I – Independent (Self-contained without overlapping actions)

N – Negotiable (Keep the scope for negotiation to design a user-centric product)

V – Valuable (Must deliver values to the end users)

E – Estimable (Estimate, prioritize, and fit into sprints)

S – Small (In the form of small stories to complete in a couple of days)

T – Testable (Confirmation via pre-written acceptance criteria)


These elements are crucial in writing well-documented, to-the-point user stories to initiate the product development process.
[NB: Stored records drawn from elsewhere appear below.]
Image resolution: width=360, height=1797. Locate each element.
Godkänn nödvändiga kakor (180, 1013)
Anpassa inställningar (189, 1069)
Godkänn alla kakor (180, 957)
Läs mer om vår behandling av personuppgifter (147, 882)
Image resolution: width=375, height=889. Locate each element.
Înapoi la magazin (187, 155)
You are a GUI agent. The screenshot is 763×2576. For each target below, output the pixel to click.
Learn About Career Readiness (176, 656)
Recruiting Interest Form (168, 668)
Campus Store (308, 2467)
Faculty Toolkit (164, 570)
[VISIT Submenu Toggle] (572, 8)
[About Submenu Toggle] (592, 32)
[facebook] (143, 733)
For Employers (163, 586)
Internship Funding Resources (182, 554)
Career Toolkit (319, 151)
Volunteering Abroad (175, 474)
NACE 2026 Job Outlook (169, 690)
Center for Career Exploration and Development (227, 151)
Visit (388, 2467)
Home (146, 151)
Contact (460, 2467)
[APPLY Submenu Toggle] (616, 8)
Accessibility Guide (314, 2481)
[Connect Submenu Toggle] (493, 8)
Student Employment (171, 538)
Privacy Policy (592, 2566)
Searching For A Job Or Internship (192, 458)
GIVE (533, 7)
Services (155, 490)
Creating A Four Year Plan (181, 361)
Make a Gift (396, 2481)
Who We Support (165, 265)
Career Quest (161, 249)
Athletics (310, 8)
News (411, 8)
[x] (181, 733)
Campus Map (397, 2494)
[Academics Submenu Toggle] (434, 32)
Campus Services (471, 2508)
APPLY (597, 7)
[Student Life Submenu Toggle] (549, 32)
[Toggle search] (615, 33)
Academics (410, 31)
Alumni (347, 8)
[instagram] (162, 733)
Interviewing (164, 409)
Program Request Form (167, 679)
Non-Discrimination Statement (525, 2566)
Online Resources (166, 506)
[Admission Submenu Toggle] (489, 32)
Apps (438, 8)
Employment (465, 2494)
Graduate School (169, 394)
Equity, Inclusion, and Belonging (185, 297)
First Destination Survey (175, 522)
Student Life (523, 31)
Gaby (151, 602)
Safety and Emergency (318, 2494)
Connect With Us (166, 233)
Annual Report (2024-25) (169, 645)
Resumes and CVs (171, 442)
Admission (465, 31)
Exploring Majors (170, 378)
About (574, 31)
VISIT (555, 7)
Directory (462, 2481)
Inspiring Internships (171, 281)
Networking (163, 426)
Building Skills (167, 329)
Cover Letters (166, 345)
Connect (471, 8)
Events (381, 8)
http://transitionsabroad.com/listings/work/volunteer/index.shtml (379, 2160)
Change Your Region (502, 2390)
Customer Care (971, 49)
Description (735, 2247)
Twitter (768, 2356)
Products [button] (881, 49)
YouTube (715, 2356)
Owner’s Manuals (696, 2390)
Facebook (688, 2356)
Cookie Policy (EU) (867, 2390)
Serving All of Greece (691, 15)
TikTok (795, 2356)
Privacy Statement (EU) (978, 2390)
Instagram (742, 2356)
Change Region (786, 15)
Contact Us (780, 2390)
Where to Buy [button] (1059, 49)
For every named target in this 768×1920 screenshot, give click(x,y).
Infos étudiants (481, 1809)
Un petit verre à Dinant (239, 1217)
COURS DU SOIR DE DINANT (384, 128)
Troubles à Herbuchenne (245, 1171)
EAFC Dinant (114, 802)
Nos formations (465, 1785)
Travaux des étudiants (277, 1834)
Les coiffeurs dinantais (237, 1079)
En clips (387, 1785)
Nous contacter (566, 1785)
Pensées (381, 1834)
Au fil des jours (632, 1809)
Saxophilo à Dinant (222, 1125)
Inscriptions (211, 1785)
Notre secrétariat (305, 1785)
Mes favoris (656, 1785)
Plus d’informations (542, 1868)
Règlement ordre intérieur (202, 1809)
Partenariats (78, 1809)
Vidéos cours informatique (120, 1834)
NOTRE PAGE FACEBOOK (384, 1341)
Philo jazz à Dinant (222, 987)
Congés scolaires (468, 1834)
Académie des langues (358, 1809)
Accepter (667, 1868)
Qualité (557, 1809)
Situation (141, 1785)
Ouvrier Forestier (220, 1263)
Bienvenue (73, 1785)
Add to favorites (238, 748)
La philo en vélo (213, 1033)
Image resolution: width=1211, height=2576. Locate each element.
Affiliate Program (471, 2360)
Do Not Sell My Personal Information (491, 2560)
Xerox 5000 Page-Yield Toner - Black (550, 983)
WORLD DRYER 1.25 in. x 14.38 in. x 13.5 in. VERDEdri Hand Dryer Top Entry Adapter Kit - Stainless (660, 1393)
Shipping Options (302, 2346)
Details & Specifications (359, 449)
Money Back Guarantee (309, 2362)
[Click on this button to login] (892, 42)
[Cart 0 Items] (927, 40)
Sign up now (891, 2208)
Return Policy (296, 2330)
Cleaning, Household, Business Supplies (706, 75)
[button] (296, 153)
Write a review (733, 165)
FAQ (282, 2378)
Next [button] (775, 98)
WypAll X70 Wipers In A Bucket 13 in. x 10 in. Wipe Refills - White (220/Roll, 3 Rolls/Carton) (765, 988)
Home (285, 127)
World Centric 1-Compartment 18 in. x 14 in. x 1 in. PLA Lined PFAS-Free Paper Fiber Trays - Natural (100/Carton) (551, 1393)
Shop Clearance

Once you understand the basics of user stories and how they should approach, it becomes easier to create those accurately.




Now that we have understood what user stories are and their key elements, let’s explore why Business Analysts need to master the skill to write definitive user stories. 


Why a BA needs to master the skill to write user stories

User stories are the foundational documentation that works as a blueprint while working on a project. The simple and easy-to-understand documents help the entire team to adhere to the project requirements and develop user-friendly features and functionality.

Moreover, it offers a contextual overview before the initiation of a project so that the team can understand what they need to work on. Also, they can think creatively and employ their best efforts to craft a user-centric product.


The most important benefits of user stories include.


  • Higher clarity on business values and project deliverables
  • Improved collaboration and visibility across the team
  • Prioritize features and functionality of the product
  • Efficient use of the end-users’ feedback
  • Minimize potential risks like communication gaps, technical flaws


As the user story conveys information about potential users and their actual needs, well-written user stories are essential to developing function-rich software applications. Business Analysts should understand the concept of user stories and focus on crafting user stories that drive value for the businesses via developing user-centric products.


When user stories are created

Generally, user stories are written at all software development stages BEFORE the development is initiated. Especially, while shaping product ideas, prioritizing features, and functionality, and during the development phase.


Who is involved in creating the stories

Business analyst, product owner or project manager, development, and design team, and sometimes stakeholders. Primarily, a business analyst or product owner writes the user stories; however, the entire team’s involvement is essential to create well-versed user stories that contribute to developing a user-centric, feature-rich software application.


How to create user stories

User stories are generalized documentation of why the product (software app) will be created and how it will take action. Here’s a simple way to create user stories that lead to a successful project development process. As mentioned earlier, keep users at the focal point along with what and why.


  • Who is the user story for?
  • What action is required?
  • Why is the action important?


The most commonly used format to create a user story:

As a <user>, I want to <complete this action> so that <I want this function>. Business analysts and the other team members can add other details to make the user stories to-the-point document.



  • As a <user>, I want <to have to sign up feature> so that< I can log into the system>
  • As a <customer>, I want <to receive text notification when the item arrives> so that< I can pick up the item right away>.
  • As a <customer>, I want <to have online payment terminal> so that< I can pay online for purchases>
  • As a <manager>, I want <to generate multiple reports on dashboard> so that< I can monitor team’s progress>


In short, user stories need to be created before product development initiates. The understanding of users and what actions they need to take and why the action is necessary must be reflected in the user story. A well-documented user story will aid in creating a blueprint for project development that will lead to a successful software application. Usually, a product owner is assigned to form user stories; however, a business analyst must know how to create user stories that drive the design and successfully develop a product or software.